News
South Africa: Jacob Zuma and the ANC face tough test in the coming elections
South African President Jacob Zuma. PHOTO/File
Twenty years after the euphoria of South Africa’s first democratic elections swept liberation hero Nelson Mandela to power, the governing party – the African National Congress (ANC) faces its toughest test at the polls next month.
Increasing corruption and a failure to completely erase apartheid’s enduring legacy of abject poverty have sown social and political discontent in the country.
Rocked by scandal and bereft of the iconic Mandela after his death in December, the ANC is still expected to win the elections easily but could see its majority trimmed.
A group of formerly stalwart ANC supporters led by high-profile former intelligence minister Ronnie Kasrils last week urged voters to signal their disappointment by voting for one of several small opposition parties or spoiling their ballots.
At the heart of that campaign is outrage over the spending of some ZAR260 million (US$24 million) of taxpayers’ money on “security upgrades” for President Jacob Zuma’s rural homestead at a time when millions of South Africans remain desperately poor.

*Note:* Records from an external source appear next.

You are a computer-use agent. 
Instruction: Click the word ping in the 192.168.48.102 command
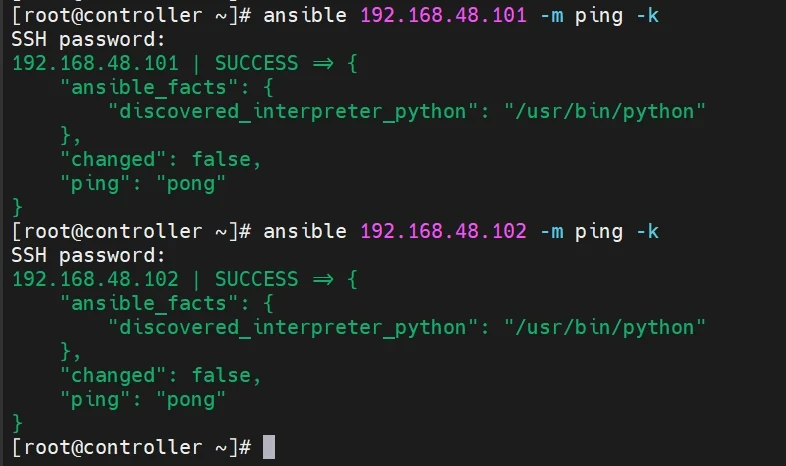[x=599, y=231]
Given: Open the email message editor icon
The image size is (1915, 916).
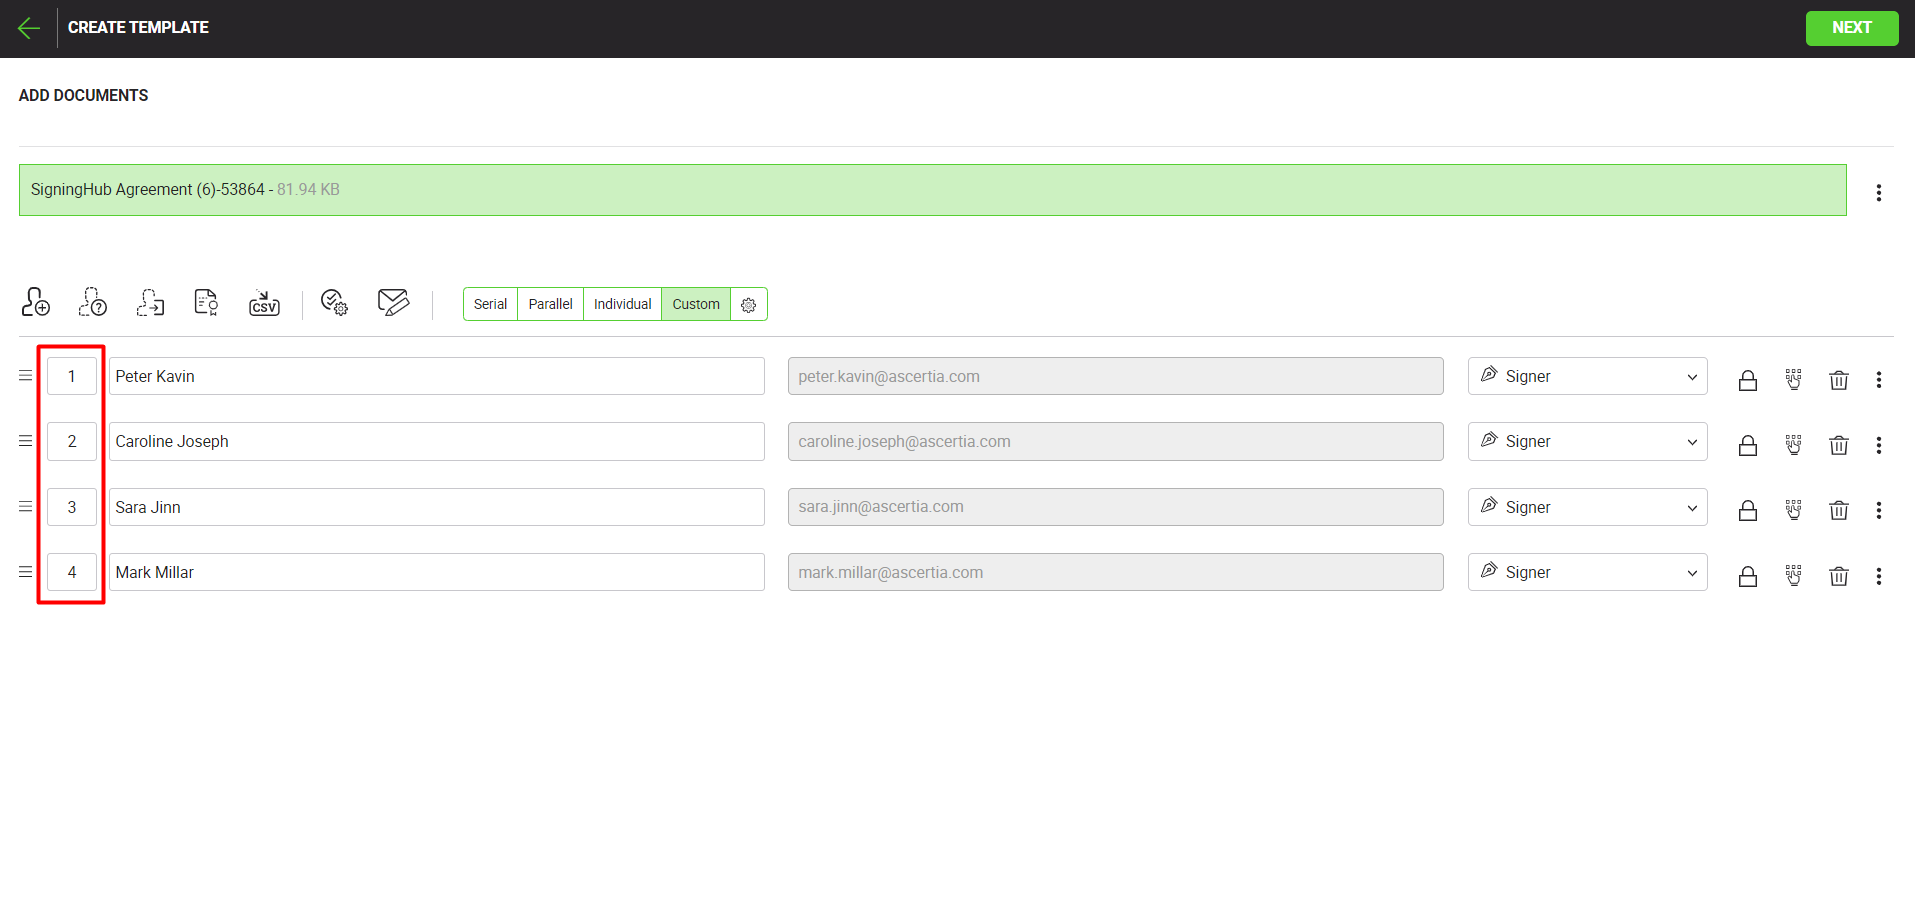Looking at the screenshot, I should (x=393, y=302).
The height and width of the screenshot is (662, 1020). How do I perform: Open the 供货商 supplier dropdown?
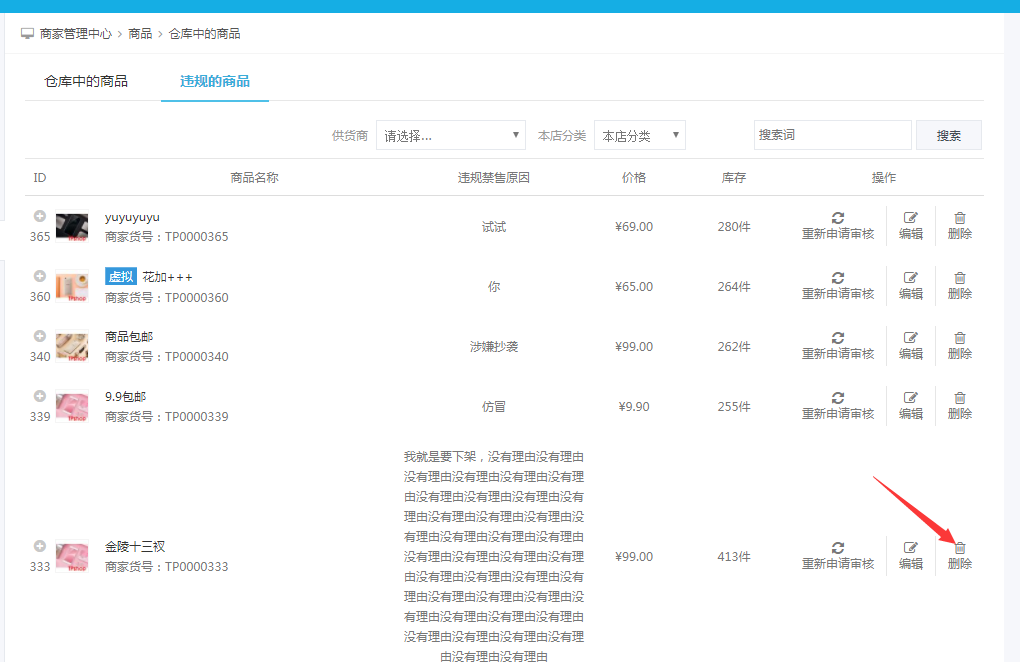coord(451,136)
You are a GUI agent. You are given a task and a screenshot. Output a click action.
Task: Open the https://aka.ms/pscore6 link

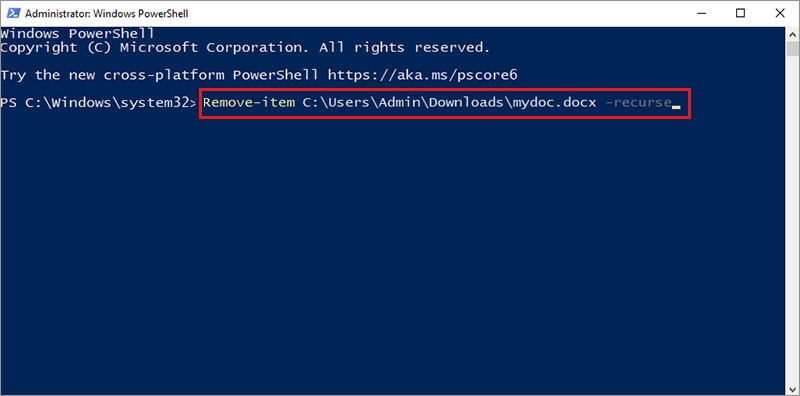422,75
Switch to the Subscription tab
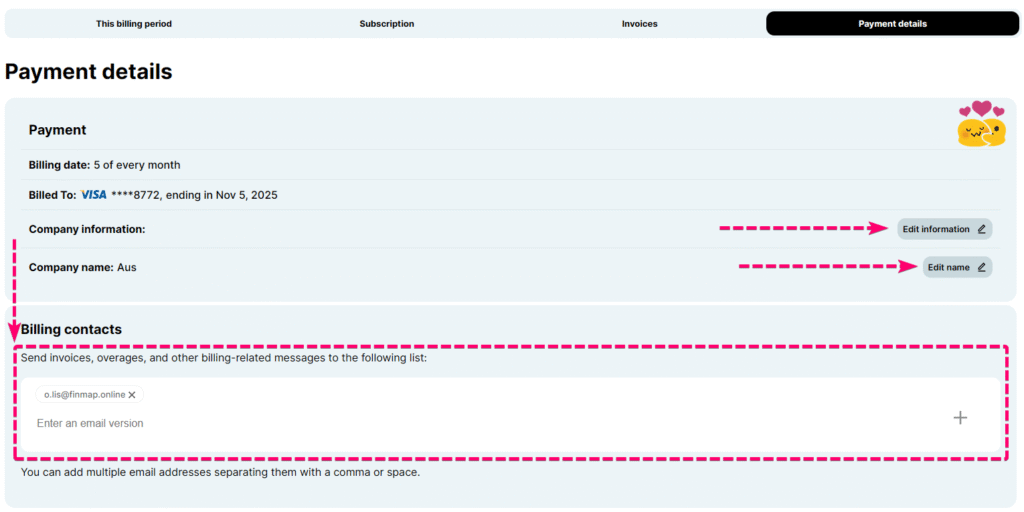 [x=387, y=24]
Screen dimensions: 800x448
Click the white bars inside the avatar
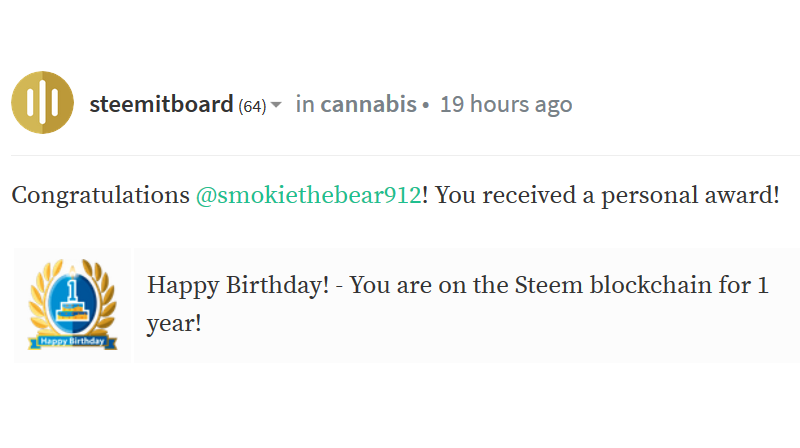click(42, 103)
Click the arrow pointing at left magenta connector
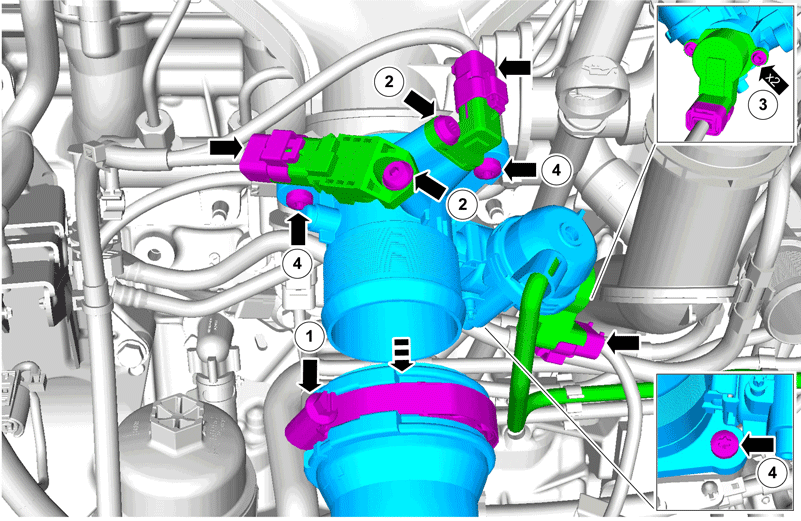This screenshot has width=801, height=521. [225, 148]
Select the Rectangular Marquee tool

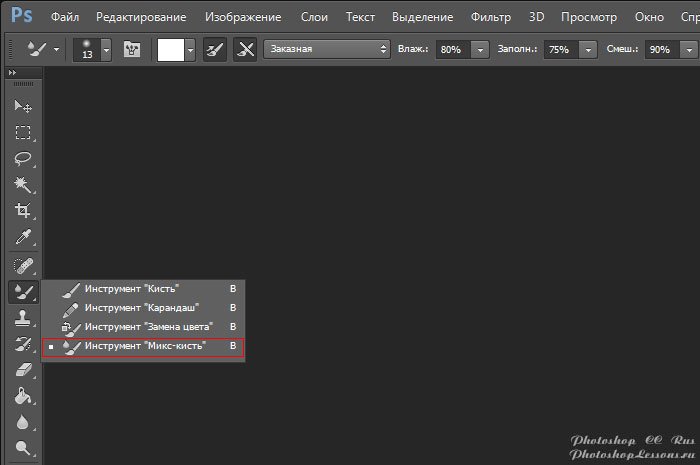tap(22, 133)
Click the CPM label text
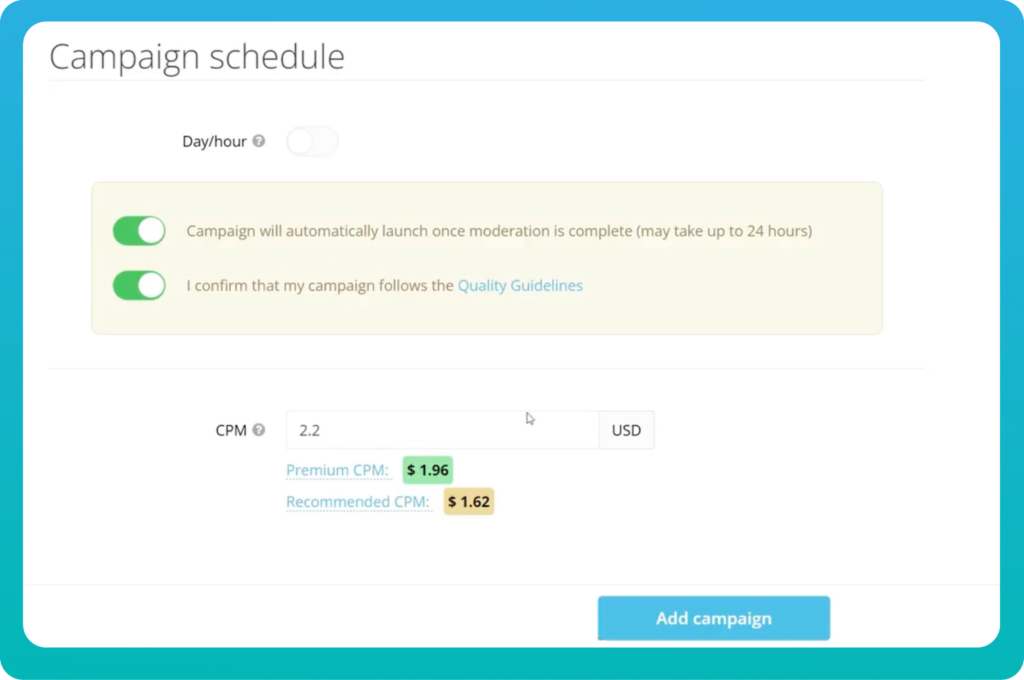 point(231,430)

Kasrils, who describes the campaign as “tough love” for his old party, called the spending “obscene”.
But the latest opinion poll, conducted at the weekend, suggests the scandal has had little effect on ordinary ANC voters. It predicts the party will actually increase its tally from 64.9 percent of the vote in the last elections in 2009 to 65.5 percent, although that runs counter to forecasts by many analysts who see the ANC losing at least a few percentage points.
The ANC’s continued popularity reflects the fact that life feels incomparably better for many South Africans than it did under the white minority’s brutal racist apartheid system.